BBC Watch prompts correction to BBC Sport report

As documented here last week, on January 27th  the BBC Sport website published an article titled “World Para Swimming Championships: Malaysia stripped of hosting 2019 event” which also appeared on the BBC News website’s ‘Middle East’ and ‘Asia’ pages.

The article originally presented the background to the story thus:

“Malaysia, which is a majority Muslim country, banned the athletes because of what Kuala Lumpur sees as Israel’s poor treatment of Palestinians.

The Israeli foreign ministry condemned the decision and accused Malaysia of anti-Semitism.”
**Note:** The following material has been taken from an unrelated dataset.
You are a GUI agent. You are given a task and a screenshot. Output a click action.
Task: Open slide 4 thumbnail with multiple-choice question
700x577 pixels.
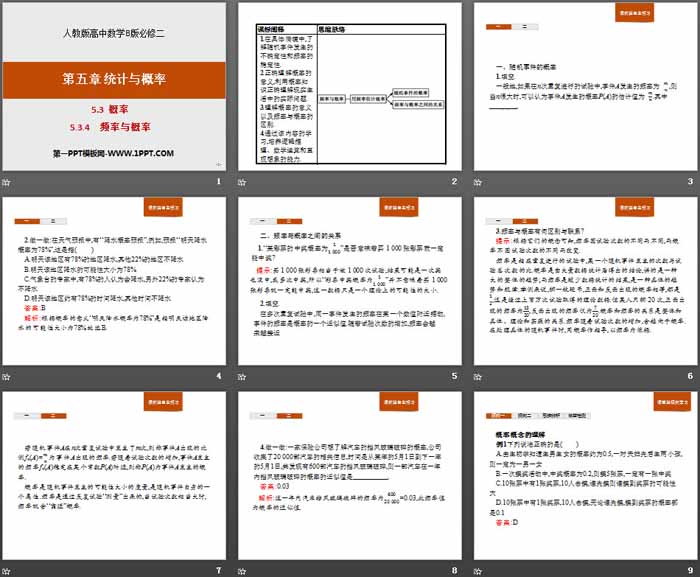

However, as noted here at the time, the foreign ministry’s statement actually referred to the antisemitism of Malaysia’s prime minister rather than the country as a whole:

“This is shameful and totally opposes the Olympic spirit. Israel condemns the decision, inspired no doubt by Malaysia’s PM Mahathir [Mohamad]’s rabid anti-Semitism,” the ministry said in a statement. “We call upon the International Paralympic Committee to change this wrong decision or change the venue of the event.”

BBC Watch submitted a complaint on that point and the response received reads as follows:

“Thank you for getting in touch about the BBC Sport article ‘World Para Swimming Championships: Malaysia stripped of hosting 2019 event’.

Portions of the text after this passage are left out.